20131027_130423Last year, Halloween festivities were swept away on Long Island in the wake of Hurricane Sandy. It was difficult to celebrate with the massive devastation, loss of power, and overall misery engendered by this destructive superstorm.  But it looks like Halloween is back in force in 2013. Here’s a blog I wrote about how to keep your kids safe during Halloween. It appeared in Huffington Post on October 23, 2012 – before Sandy!

There’s a nip in the air and pumpkins are everywhere: In patches, on porches, in stores and in schools. It’s hard to ignore the signals that Halloween is fast approaching.

Almost every store has aisles of costumes and candy. Elementary schools plan Halloween parades and high schools organize Safe Halloween festivities for pre-school and elementary school children. But I can’t help think that Halloween is not what it used to be, when armies of little kids combed the streets collecting goody bags from moms who had lovingly assembled them.

That was long before there were objections to Halloween on the grounds that as a religious holiday it shouldn’t be observed in public schools. A Seattle elementary school recently banned Halloween costumes on the grounds that the holiday interferes with learning. It was long before we knew sweet treats were taboo — and even dangerous for those with certain food allergies. It was long before deranged people inserted razor blades into candy and sexual predators prowled the streets. And it was long before the craze of candy-flavored tobacco in brightly colored packages. Cigarillos, cigars and such smokeless tobacco products as chew, snuff and dissolvable tobacco — considered by many the first step to tobacco addiction — compete with Halloween candy for shelf space in convenience stores.
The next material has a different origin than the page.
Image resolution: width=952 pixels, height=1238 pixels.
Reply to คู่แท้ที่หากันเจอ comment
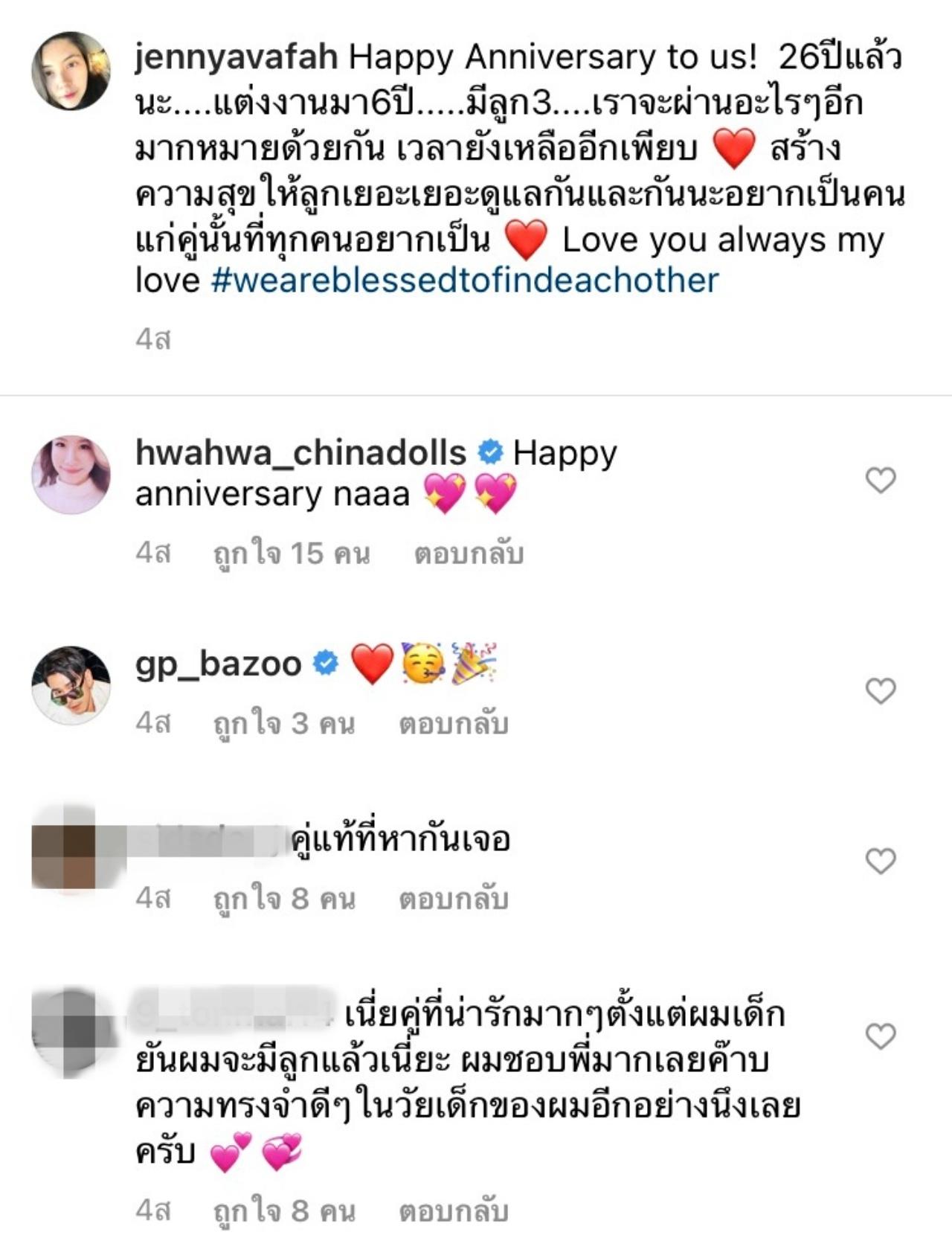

As I recall, we got real about Halloween when schools began recommending that parents bring to school all of the candy their children collected to be X-rayed. When that happened, I thought for sure he holiday was doomed.

But it’s made a great resurgence in recent years. People now adorn their homes with Halloween lights and blow-up pumpkins, witches and scarecrows. It’s a bigger business than ever before.

And yet, Halloween has changed.

First, there are parents who object to Halloween celebrations being held in public schools. With children coming from so many religious and ethnic backgrounds, parents are opposed to celebrating holidays that are not part of their tradition.

On the other hand, it’s probably a good thing that much of the Halloween observance has moved off the streets and into the schools. It’s a lot safer. Every year it seems we get fewer and fewer youngsters trick or treating at our door.

Parents have to decide for themselves if and how their children celebrate Halloween. What do you think?

Here are some tips for a safe Halloween:

• If your child has a food issue, make sure you discuss it with the teacher and school nurse ahead of time.

• If you have an objection to a Halloween celebration on religious grounds, make sure you let your principal and teacher know about it well in advance of the holiday.

• Even if you take your children to a safe Halloween sponsored by your local high school, watch them carefully. It may seem like a very safe environment, but keep in mind that the school gym is full of strangers.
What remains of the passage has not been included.